The discriminant is the {{{b^2-4*a*c}}} part under the radical.


If {{{b^2-4*a*c>0}}}, there are two real and unequal roots.


If {{{b^2-4*a*c=0}}}, there are two real and equal roots.  (Also known as one real root with a multiplicity of two.  There is never just one real solution to a quadratic, there are always two, it's just that sometimes the two are equal.  Google "Fundamental Theorem of Algebra" for more information.)


If {{{b^2-4*a*c<0}}}, there is a conjugate pair of complex roots.
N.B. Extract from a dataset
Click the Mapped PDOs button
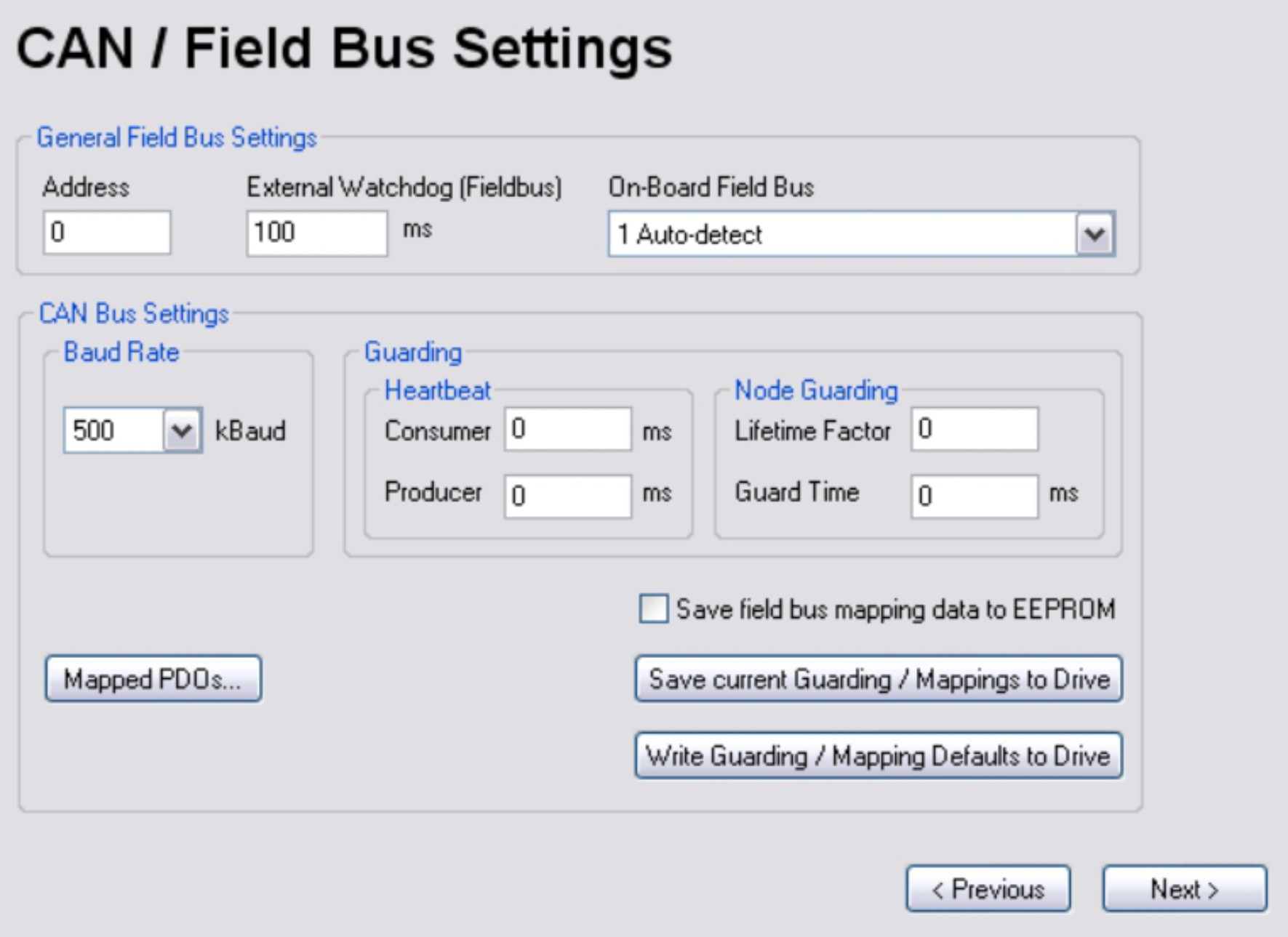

So how does that apply to your equation?


{{{x^2 + 3 = 0 }}}.  There is no 'x' term in this equation.  That means the b coefficent in the quadratic formula is 0.  You could actually write your equation as:


{{{x^2 + 0x + 3=0}}}


Let's look at the discriminant:


{{{b^2-4*a*c}}}
{{{0^2-4*1*3=-12<0}}}


Since the discriminant is < 0, there is a conjugate pair of complex roots of the form {{{a+bi}}} and {{{a-bi}}} where {{{i^2=-1}}}.  In the case of your problem, the a in {{{a+bi}}} will turn out to be 0, and {{{b=sqrt(3)}}}.